— Что с тобой, Мела? — смягчившись, спросил Питер.
И тут, голосом тихим и таким незнакомым, что я едва могла поверить в то, что это мой голос, я прошептала:
— Я… я… люблю т-тебя, Питер.
Я была не в силах посмотреть на него. Я не смела поднять глаза, чтобы увидеть результат моего признания.
Настала мгновенная пауза… пауза, столь глубокая и неловкая, что я слышала, как колотится мое сердце, a потом ладони Питера легли на мои плечи, со страстью, до боли стиснув их.
— Повтори! — приказал он. — Повтори эти слова!
Я не ответила, и, взяв меня под подбородок, он заставил меня посмотреть в его глаза. Мне пришлось посмотреть ему прямо в глаза. То, что я увидела в них, заставило меня забыть о своей нерешительности. Лицо Питера сияло счастьем.
Какое-то мгновение мы молча смотрели друг на друга, а потом я бросилась ему на шею и услышала собственный голос, сквозь рыдания твердивший:
— Я люблю тебя, Питер! Ужасно люблю! Ты не можешь, не можешь, не имеешь никакого права оставить меня сейчас…
Он целовал меня так бурно, что губы мои уже ничего не чувствовали.
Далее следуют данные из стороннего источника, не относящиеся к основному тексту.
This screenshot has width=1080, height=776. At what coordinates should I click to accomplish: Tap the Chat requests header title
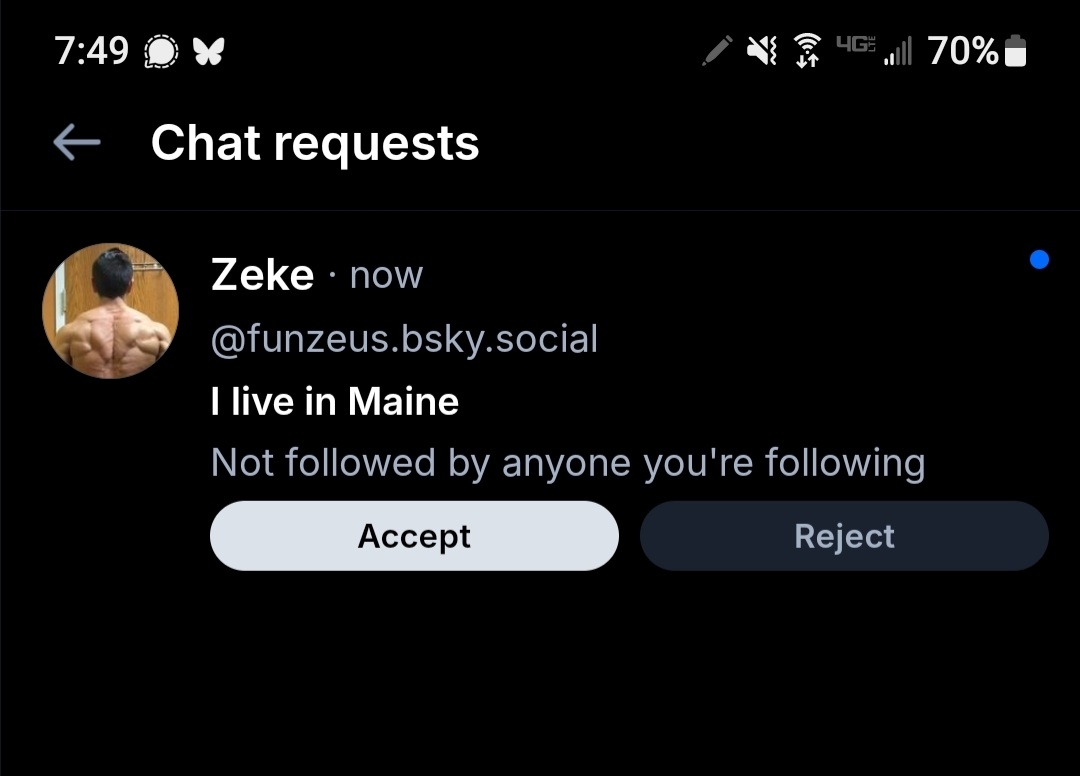[x=315, y=143]
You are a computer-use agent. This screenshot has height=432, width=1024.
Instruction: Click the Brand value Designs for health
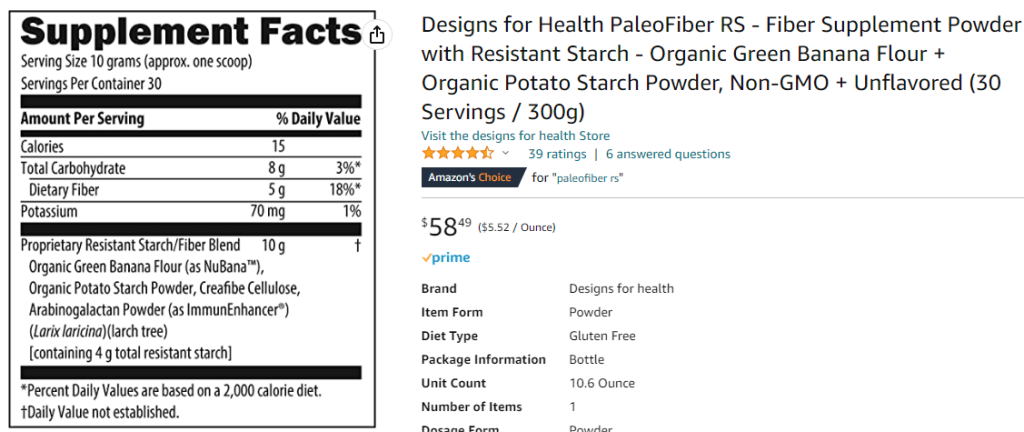(x=621, y=288)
Я отвечала на его поцелуи, и весь мир вокруг вдруг стал таким светлым и чудесным, как если бы мы воспарили к солнцу.
— И я люблю тебя, моя дорогая, — будто ожившим голосом произнес Питер и, прижав меня к себе так крепко, что я едва могла дышать, попросил:
— Скажи мне это еще раз, дай поверить тебе, убедиться в том, что я не сплю.
— Я люблю тебя.
Всего три слова, но, произнося их, я чувствовала, что отдаю Питеру всю себя — свое тело, свое сердце и свою душу.
— Моя драгоценная, моя отважная, моя удивительная жена, — проговорил Питер, его голос предательски дрогнул.
По щекам моим текли слезы счастья, но Питер поцелуями высушил их.
— Не плачь, моя милая, — проговорил он.
— Я плачу… я плачу… потому что все так чудесно! А я-то думала, что ты больше не любишь меня.
— Это я считал, что ты хочешь бросить меня, и чувствовал себя настолько несчастным, что готов был погибнуть при взрыве этой бомбы.
— Питер, ну как ты мог? Я же кричала, чтобы предупредить тебя… Если бы ты погиб, то и мне жить было бы незачем.
— Дорогая моя, дорогая, дорогая!
От его слов сердце трепетало в моей груди, и каждый раз, когда он целовал меня, тело мое охватывал трепет, какого мне не приходилось испытывать прежде.
— Обожаю тебя, ты прекрасна, — говорил он между поцелуями, становившимися все более и более жаркими, и наконец я ощутила, что во мне вспыхнул огонь.
Я хотела его, хотела принадлежать ему навсегда, навсегда, навсегда…
Как долго продолжалось это умопомрачение, сказать не могу, впервые в своей жизни я открывала для себя настоящую любовь — такую, когда мужчина и женщина любят друг друга страстно, всем своим существом. Едва дверь открылась и министр заглянул в комнату, я с виноватым видом выскользнула из объятий Питера.